Dalam waktu satu tahun, puluhan anak yang sebelumnya putus sekolah karena keterbatasan ekonomi kini mampu mengembangkan kemampuan akademik, menguasai bahasa asing, hingga menorehkan prestasi di berbagai bidang.

Keberhasilan tersebut menjadi gambaran nyata bahwa akses terhadap pendidikan berkualitas mampu mengubah masa depan anak-anak dari keluarga kurang mampu.

Hal itu disampaikan Gubernur Lampung Rahmat Mirzani Djausal saat menghadiri Open House Sekolah Rakyat untuk Orang Tua dan Calon Siswa Tahun Ajaran 2026/2027 di Sekolah Rakyat Terintegrasi 3 Provinsi Lampung, Kota Baru, Lampung Selatan, Jumat 31 Juli 2026.

BACA JUGA:Perda Budaya Lampung Sudah 6 Tahun, Asroni: Jangan Cuma Jadi Pajangan

Dalam kegiatan tersebut, para siswa menampilkan berbagai kemampuan yang telah diasah selama mengikuti pendidikan.
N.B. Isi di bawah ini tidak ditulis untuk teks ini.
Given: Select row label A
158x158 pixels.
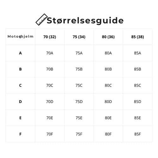Looking at the screenshot, I should (21, 53).
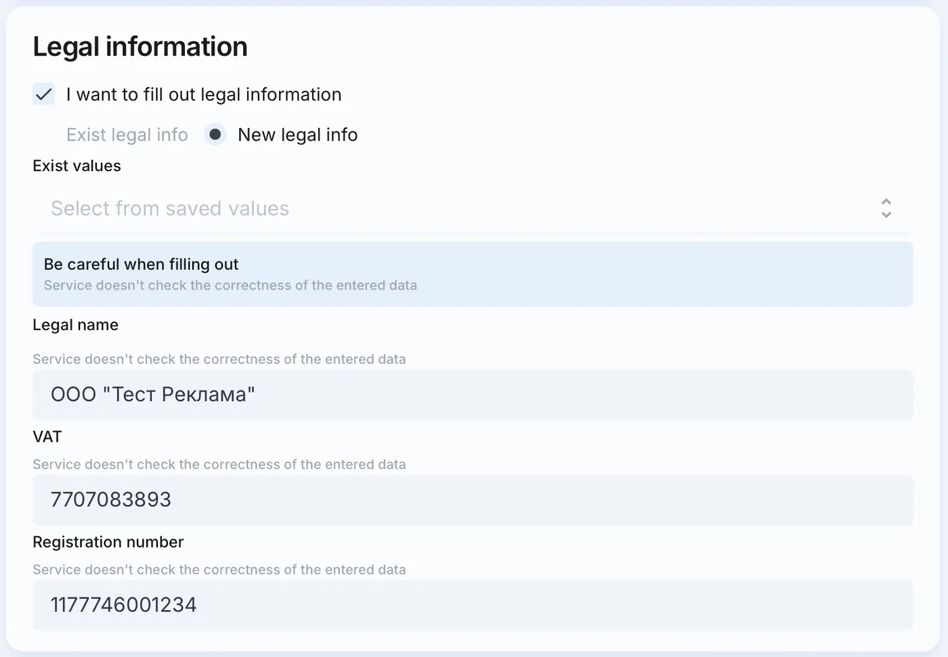Focus the Registration number field with 1177746001234
The width and height of the screenshot is (948, 657).
(473, 605)
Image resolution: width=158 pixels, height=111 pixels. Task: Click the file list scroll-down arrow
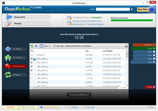point(127,85)
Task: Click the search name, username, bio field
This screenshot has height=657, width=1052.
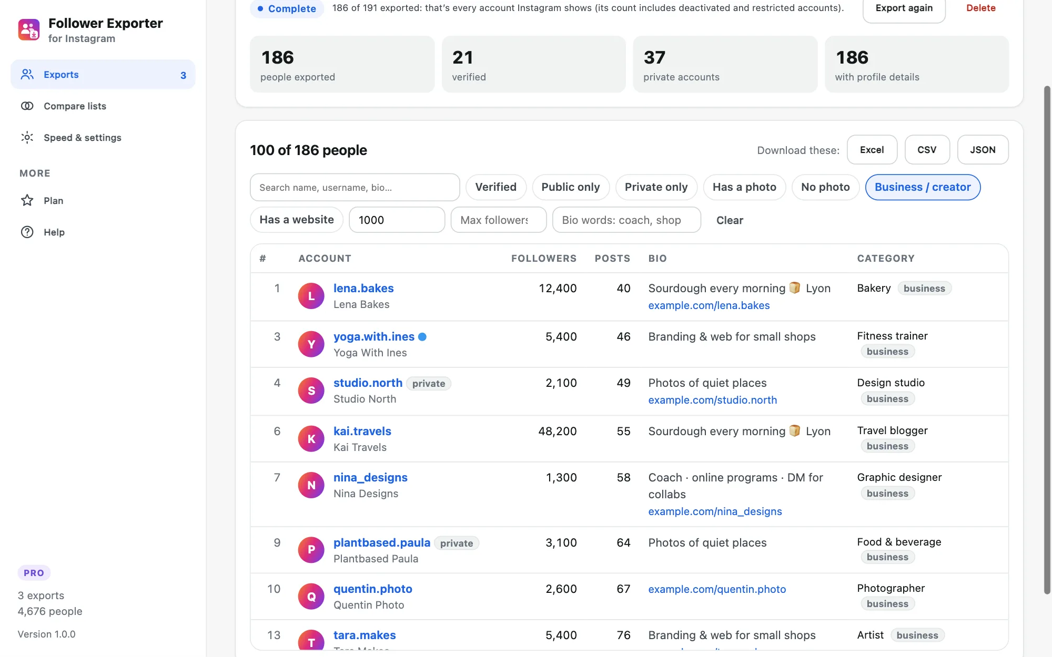Action: click(355, 187)
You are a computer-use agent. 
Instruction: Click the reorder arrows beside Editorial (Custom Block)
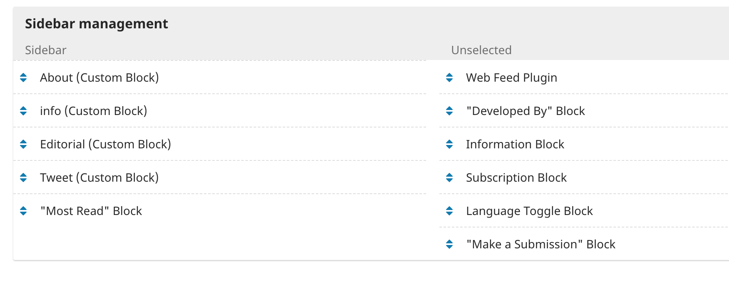click(x=23, y=144)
Mereka tampil sebagai pembawa acara dalam tiga bahasa, yakni Indonesia, Inggris, dan Jepang.

Selain itu, para siswa juga menyampaikan pidato dalam bahasa Inggris, Jepang, dan Arab, menampilkan keterampilan Pasukan Pengibar Bendera (Paskibraka), serta mempersembahkan Tari Sigeh Pengunten sebagai bentuk pelestarian budaya Lampung.

Gubernur mengatakan, perubahan yang dialami para siswa menjadi bukti bahwa kondisi ekonomi tidak menentukan masa depan seseorang apabila memperoleh kesempatan belajar yang setara.

"Tahun lalu kami menerima 71 siswa pertama yang benar-benar membutuhkan pendidikan. Ada yang putus sekolah, ada yang harus bekerja membantu orang tua, bahkan ada yang sudah kehilangan harapan terhadap masa depannya. Hari ini, hanya dalam waktu satu tahun, mereka mampu berbicara dalam bahasa Inggris, Jepang, bahkan Arab. Inilah bukti bahwa pendidikan berkualitas mampu mengubah kehidupan," ujar Rahmat Mirzani Djausal.

BACA JUGA:Cuaca Lampung 31 Juli 2026, BMKG Minta Warga Waspadai Hujan Disertai Petir

Menurutnya, Sekolah Rakyat merupakan program yang digagas Presiden Republik Indonesia untuk memperluas akses pendidikan bagi anak-anak dari keluarga kurang mampu.

Di Lampung, sekolah tersebut menyediakan jenjang pendidikan mulai dari SD, SMP, hingga SMA dengan sistem pendidikan berasrama.

Ia menilai keberadaan Sekolah Rakyat bukan sekadar memberikan layanan pendidikan gratis, tetapi juga menjadi investasi jangka panjang dalam mencetak sumber daya manusia yang unggul, berkarakter, dan siap bersaing menyongsong Indonesia Emas 2045.

Rahmat Mirzani Djausal juga mengingatkan para siswa agar memanfaatkan kesempatan tersebut dengan sebaik-baiknya serta terus menghormati orang tua yang telah mendukung perjuangan mereka.